◆ Instructions for the task
Write out the lines verbatim, starting with the line that contains "This screenshot has height=691, width=1435." and ending with the line that contains "Click the keyboard", both included.

Target pointing data:
══════

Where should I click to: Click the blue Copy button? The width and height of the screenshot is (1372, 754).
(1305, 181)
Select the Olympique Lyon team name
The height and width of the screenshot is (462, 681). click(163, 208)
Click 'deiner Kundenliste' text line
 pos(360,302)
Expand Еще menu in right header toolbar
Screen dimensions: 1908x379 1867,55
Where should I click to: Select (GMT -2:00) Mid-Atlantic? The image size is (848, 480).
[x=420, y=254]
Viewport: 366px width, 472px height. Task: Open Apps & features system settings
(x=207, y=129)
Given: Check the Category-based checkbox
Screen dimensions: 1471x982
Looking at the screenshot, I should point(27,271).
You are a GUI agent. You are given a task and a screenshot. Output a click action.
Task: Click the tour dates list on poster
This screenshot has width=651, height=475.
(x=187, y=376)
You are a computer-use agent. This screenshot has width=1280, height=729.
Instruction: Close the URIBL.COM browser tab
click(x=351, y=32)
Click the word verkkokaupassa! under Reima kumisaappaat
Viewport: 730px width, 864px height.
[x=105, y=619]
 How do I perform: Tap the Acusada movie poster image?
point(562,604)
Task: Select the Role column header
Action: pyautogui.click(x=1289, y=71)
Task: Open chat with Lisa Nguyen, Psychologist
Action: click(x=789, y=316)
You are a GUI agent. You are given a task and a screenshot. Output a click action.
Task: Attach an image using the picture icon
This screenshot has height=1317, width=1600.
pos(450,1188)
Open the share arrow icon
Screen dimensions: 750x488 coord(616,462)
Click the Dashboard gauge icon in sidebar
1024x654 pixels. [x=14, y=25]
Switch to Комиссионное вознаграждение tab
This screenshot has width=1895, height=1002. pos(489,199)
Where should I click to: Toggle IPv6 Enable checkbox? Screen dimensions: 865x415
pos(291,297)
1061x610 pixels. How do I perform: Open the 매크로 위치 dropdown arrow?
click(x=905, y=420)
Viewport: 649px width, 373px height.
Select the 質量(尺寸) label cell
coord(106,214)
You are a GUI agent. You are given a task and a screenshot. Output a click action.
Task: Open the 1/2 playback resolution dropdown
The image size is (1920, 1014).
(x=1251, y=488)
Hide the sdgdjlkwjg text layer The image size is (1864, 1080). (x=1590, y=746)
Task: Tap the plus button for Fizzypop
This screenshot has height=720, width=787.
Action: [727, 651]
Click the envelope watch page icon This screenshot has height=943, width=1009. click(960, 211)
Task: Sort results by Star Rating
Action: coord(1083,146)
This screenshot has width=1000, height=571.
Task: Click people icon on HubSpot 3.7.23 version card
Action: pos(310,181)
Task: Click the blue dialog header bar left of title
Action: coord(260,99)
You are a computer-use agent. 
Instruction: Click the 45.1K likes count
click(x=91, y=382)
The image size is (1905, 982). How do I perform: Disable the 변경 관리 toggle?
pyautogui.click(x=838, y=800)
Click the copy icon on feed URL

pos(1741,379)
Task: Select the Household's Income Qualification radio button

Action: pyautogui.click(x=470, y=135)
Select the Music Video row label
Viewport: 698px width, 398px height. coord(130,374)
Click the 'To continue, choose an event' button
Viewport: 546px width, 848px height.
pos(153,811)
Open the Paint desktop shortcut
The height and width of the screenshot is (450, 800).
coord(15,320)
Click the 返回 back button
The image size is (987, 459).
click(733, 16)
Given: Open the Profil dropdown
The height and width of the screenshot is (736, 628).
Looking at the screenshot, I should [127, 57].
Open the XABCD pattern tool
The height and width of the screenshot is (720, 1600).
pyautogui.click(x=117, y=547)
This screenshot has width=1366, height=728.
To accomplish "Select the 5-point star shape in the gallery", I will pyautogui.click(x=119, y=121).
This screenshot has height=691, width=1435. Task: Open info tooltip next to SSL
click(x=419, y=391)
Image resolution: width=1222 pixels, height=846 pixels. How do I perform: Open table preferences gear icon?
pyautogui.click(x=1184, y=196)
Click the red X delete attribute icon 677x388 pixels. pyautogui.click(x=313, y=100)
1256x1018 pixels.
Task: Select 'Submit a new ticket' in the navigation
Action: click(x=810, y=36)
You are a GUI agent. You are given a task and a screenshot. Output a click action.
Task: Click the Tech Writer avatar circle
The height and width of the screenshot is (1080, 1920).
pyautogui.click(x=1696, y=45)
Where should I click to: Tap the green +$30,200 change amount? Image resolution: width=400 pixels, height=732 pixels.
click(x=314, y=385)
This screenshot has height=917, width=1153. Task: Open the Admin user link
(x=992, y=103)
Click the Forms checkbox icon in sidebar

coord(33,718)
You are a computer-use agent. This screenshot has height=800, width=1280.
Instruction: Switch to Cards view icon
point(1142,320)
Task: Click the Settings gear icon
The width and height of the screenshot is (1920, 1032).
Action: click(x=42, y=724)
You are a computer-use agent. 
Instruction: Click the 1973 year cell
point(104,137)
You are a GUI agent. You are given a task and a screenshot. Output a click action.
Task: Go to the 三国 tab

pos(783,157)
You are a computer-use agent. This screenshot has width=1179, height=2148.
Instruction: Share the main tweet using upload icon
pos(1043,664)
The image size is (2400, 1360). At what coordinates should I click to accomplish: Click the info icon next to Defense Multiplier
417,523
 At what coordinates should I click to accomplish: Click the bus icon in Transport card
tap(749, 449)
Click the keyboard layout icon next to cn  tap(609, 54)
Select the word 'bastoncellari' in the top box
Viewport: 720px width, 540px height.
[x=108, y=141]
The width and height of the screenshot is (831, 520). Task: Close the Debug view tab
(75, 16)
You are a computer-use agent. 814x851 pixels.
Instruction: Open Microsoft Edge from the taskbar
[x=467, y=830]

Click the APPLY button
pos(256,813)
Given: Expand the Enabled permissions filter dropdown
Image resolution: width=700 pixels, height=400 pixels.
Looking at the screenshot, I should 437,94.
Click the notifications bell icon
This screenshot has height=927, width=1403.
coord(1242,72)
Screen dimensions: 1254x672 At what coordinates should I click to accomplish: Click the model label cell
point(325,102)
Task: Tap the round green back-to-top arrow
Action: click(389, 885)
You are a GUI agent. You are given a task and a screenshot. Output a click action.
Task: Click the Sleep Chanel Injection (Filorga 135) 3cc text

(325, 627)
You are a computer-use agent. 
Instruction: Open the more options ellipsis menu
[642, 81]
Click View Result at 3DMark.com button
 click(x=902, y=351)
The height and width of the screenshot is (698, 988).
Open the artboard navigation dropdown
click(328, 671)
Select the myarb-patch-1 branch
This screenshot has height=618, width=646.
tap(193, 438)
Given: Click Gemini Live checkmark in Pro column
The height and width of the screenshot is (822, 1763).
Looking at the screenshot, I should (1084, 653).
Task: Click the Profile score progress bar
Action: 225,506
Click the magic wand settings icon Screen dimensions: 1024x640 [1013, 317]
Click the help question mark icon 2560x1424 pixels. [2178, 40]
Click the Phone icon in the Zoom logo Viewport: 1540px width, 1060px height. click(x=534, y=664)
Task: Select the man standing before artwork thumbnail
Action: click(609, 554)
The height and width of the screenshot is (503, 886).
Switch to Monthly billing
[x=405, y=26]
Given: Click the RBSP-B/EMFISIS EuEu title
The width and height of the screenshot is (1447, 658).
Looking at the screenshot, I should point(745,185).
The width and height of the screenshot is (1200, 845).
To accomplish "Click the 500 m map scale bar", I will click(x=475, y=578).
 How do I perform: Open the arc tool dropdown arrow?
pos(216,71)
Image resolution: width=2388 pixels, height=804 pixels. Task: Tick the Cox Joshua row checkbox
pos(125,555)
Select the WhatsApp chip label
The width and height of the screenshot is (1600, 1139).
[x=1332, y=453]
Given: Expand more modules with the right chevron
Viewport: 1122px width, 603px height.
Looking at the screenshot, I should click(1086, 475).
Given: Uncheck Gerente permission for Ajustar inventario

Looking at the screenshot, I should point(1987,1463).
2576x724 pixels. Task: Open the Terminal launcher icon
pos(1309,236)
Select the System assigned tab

══════

◆ Written reply
This screenshot has height=691, width=1435. Task: Open info tooltip next to SSL
click(x=419, y=391)
Image resolution: width=1222 pixels, height=846 pixels. How do I perform: Open table preferences gear icon?
pyautogui.click(x=1184, y=196)
Click the red X delete attribute icon 677x388 pixels. pyautogui.click(x=313, y=100)
1256x1018 pixels.
Task: Select 'Submit a new ticket' in the navigation
Action: click(x=810, y=36)
You are a GUI agent. You are given a task and a screenshot. Output a click action.
Task: Click the Tech Writer avatar circle
The height and width of the screenshot is (1080, 1920).
pyautogui.click(x=1696, y=45)
Where should I click to: Tap the green +$30,200 change amount? Image resolution: width=400 pixels, height=732 pixels.
click(x=314, y=385)
This screenshot has height=917, width=1153. Task: Open the Admin user link
(x=992, y=103)
Click the Forms checkbox icon in sidebar

coord(33,718)
You are a computer-use agent. This screenshot has height=800, width=1280.
Instruction: Switch to Cards view icon
point(1142,320)
Task: Click the Settings gear icon
The width and height of the screenshot is (1920, 1032).
Action: click(x=42, y=724)
You are a computer-use agent. 
Instruction: Click the 1973 year cell
point(104,137)
You are a GUI agent. You are given a task and a screenshot. Output a click action.
Task: Go to the 三国 tab

pos(783,157)
You are a computer-use agent. This screenshot has width=1179, height=2148.
Instruction: Share the main tweet using upload icon
pos(1043,664)
The image size is (2400, 1360). At what coordinates should I click to accomplish: Click the info icon next to Defense Multiplier
417,523
 At what coordinates should I click to accomplish: Click the bus icon in Transport card
tap(749, 449)
Click the keyboard layout icon next to cn  tap(609, 54)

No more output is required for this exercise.